Ankara (ANTARA) - Aysenur Ezgi Eygi, aktivis Turki-Amerika, ditembak mati pasukan Israel saat berunjuk rasa di Tepi Barat pada 6 September.

Eygi, 26 tahun, datang ke wilayah tersebut untuk mendukung perlawanan Palestina terhadap pendudukan Israel, menurut laporan dari International Solidarity Movement.

Pada 3 September, Eygi pergi untuk mengikuti unjuk rasa di kota Beita, Nablus, Tepi Barat, dalam rangka menentang permukiman ilegal Israel yang dibangun di sana.

Gerakan tersebut melaporkan bahwa pada 6 September Eygi sengaja menjadi sasaran dan dibunuh oleh seorang penembak jitu Israel yang berada di atap bangunan terdekat.

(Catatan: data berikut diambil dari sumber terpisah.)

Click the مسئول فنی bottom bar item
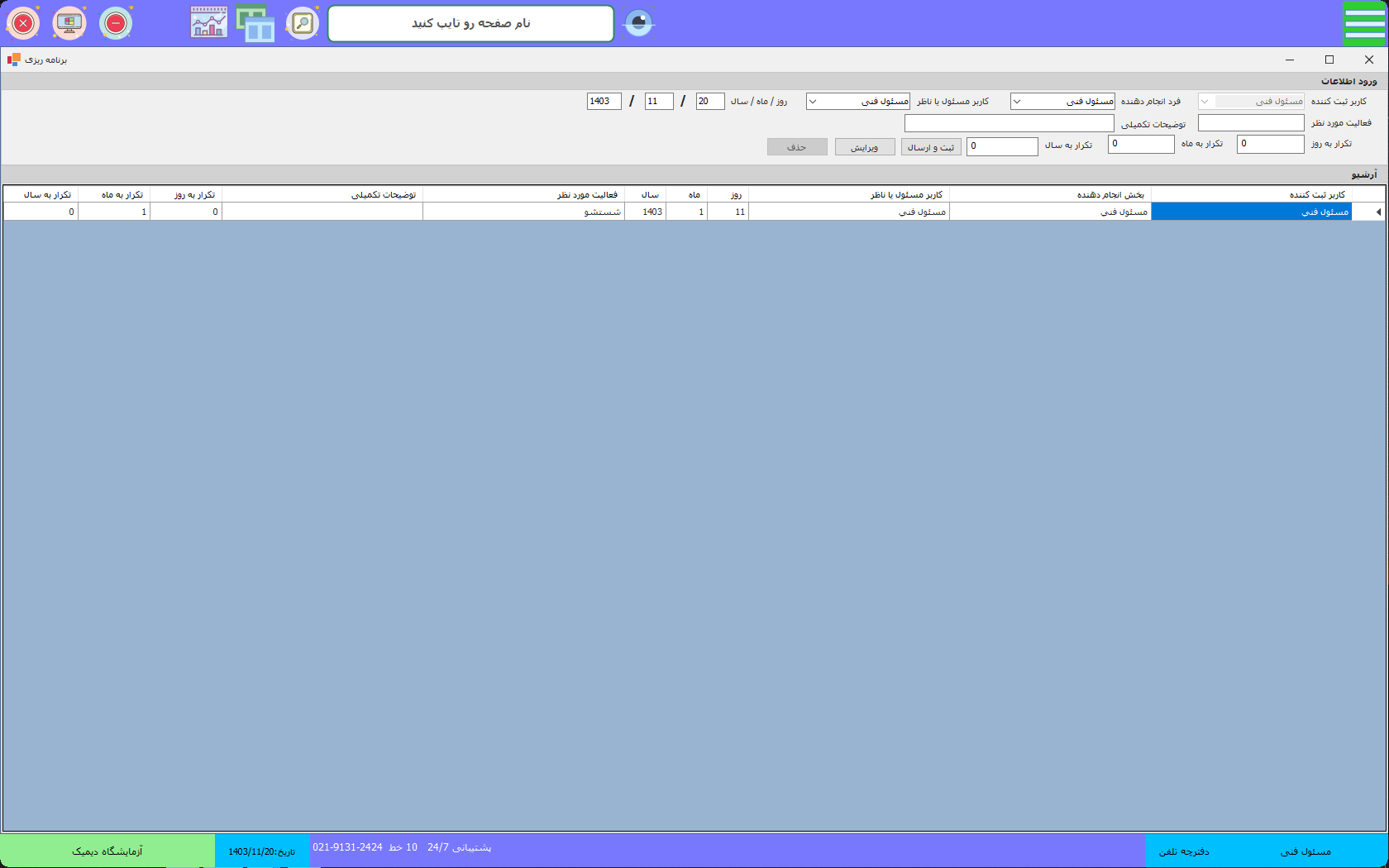1389x868 pixels. tap(1305, 851)
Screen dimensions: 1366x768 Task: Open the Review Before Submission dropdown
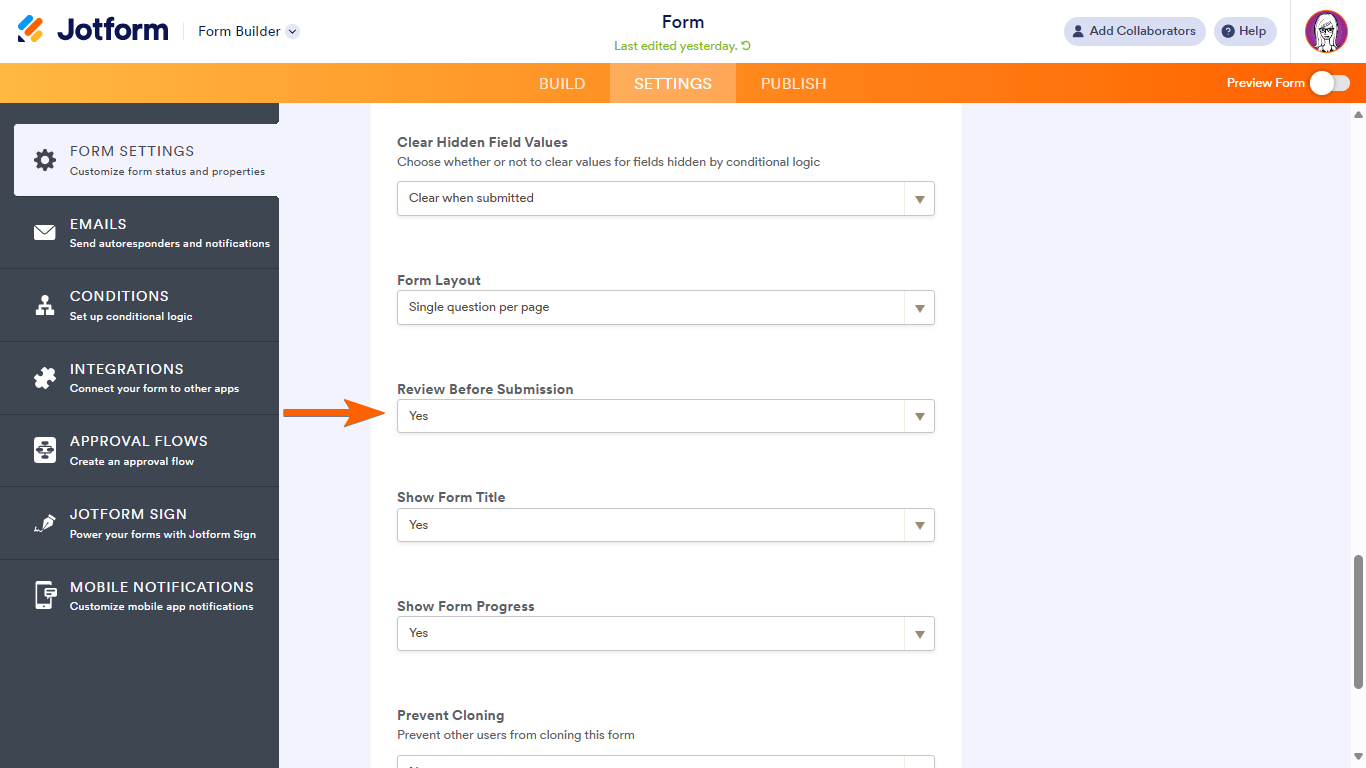coord(665,416)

Saksi mata melaporkan bahwa Eygi berada jauh dari area unjuk rasa saat dia ditembak oleh penembak jitu.

Dia dibawa ke rumah sakit Palestina tetapi tidak bisa diselamatkan meskipun sudah dilakukan upaya terbaik para dokter.

Eygi, yang lahir di kota Antalya, Mediterania Turki pada tahun 1998 itu, menempuh pendidikan ganda dalam bidang psikologi dan bahasa serta budaya Timur Tengah di University of Washington, Seattle, Amerika Serikat.

Dia baru saja lulus pada bulan Juni lalu, dan dikenal atas dedikasinya pada kegiatan sosial dan pengabdian masyarakat.

Kepasrahan penuh kepada Allah

Merujuk pada terjemahan Islam pada kalimat "submission to God ("penyerahan diri kepada Tuhan)," Eygi menggambarkan karyanya sebagai "perjalanan dalam kepasrahan penuh kepada Allah," sementara orang-orang terdekatnya mengenangnya sebagai istri, anak, saudara, teman, dan sekutu yang luar biasa, baik bagi mereka yang dikenal maupun yang tidak.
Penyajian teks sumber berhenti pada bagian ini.